▶ _CHALLENGE_: Reproduce the rows below without any changes, from the start through the line containing "I will coord(558,400).".
* Start DATA PROVIDED *
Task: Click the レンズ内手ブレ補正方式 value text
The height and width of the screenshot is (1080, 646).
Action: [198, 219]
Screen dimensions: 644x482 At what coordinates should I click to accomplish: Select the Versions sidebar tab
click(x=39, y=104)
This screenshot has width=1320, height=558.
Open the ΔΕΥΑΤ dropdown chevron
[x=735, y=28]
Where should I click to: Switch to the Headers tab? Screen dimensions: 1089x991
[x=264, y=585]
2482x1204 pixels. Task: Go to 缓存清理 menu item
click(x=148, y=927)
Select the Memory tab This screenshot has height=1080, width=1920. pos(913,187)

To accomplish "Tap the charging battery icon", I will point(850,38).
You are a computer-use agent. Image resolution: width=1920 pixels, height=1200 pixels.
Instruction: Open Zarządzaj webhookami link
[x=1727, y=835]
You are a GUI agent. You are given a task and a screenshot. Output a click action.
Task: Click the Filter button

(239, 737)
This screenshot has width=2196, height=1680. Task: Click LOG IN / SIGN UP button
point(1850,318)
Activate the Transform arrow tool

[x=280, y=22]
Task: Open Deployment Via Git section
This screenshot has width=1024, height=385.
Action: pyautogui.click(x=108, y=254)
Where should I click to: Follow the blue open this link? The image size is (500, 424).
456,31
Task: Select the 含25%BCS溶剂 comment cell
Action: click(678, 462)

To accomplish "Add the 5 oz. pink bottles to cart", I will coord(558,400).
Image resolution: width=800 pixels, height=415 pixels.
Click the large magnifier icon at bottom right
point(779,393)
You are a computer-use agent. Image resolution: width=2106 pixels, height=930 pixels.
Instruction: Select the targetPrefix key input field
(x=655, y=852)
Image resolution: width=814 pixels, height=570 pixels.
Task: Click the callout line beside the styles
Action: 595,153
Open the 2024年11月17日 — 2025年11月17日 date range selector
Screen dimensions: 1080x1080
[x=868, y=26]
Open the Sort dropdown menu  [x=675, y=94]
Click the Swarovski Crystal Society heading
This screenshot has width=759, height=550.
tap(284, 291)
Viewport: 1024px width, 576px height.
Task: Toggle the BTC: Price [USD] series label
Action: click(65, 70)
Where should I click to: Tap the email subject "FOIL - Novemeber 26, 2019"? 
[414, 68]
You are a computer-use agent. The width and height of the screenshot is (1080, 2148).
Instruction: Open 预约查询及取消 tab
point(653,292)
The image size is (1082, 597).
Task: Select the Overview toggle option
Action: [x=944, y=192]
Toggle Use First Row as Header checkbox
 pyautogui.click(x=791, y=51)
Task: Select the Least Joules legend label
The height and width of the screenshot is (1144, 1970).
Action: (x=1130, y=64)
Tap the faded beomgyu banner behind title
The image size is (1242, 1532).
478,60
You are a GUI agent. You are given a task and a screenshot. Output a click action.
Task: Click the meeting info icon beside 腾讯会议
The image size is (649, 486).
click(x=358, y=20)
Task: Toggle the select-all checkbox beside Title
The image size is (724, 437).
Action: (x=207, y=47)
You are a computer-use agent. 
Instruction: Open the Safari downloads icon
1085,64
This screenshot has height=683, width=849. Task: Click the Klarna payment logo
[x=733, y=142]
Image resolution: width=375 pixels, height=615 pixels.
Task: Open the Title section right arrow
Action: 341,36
* End DATA PROVIDED *
▶ _ANSWER BELOW_:
Task: Click the レンズ内手ブレ補正方式 value text
The height and width of the screenshot is (1080, 646).
Action: [198, 219]
Screen dimensions: 644x482 At what coordinates should I click to accomplish: Select the Versions sidebar tab
click(x=39, y=104)
This screenshot has width=1320, height=558.
Open the ΔΕΥΑΤ dropdown chevron
[x=735, y=28]
Where should I click to: Switch to the Headers tab? Screen dimensions: 1089x991
[x=264, y=585]
2482x1204 pixels. Task: Go to 缓存清理 menu item
click(x=148, y=927)
Select the Memory tab This screenshot has height=1080, width=1920. pos(913,187)

To accomplish "Tap the charging battery icon", I will point(850,38).
You are a computer-use agent. Image resolution: width=1920 pixels, height=1200 pixels.
Instruction: Open Zarządzaj webhookami link
[x=1727, y=835]
You are a GUI agent. You are given a task and a screenshot. Output a click action.
Task: Click the Filter button

(239, 737)
This screenshot has width=2196, height=1680. Task: Click LOG IN / SIGN UP button
point(1850,318)
Activate the Transform arrow tool

[x=280, y=22]
Task: Open Deployment Via Git section
This screenshot has width=1024, height=385.
Action: pyautogui.click(x=108, y=254)
Where should I click to: Follow the blue open this link? The image size is (500, 424).
456,31
Task: Select the 含25%BCS溶剂 comment cell
Action: click(678, 462)

To accomplish "Add the 5 oz. pink bottles to cart", I will coord(558,400).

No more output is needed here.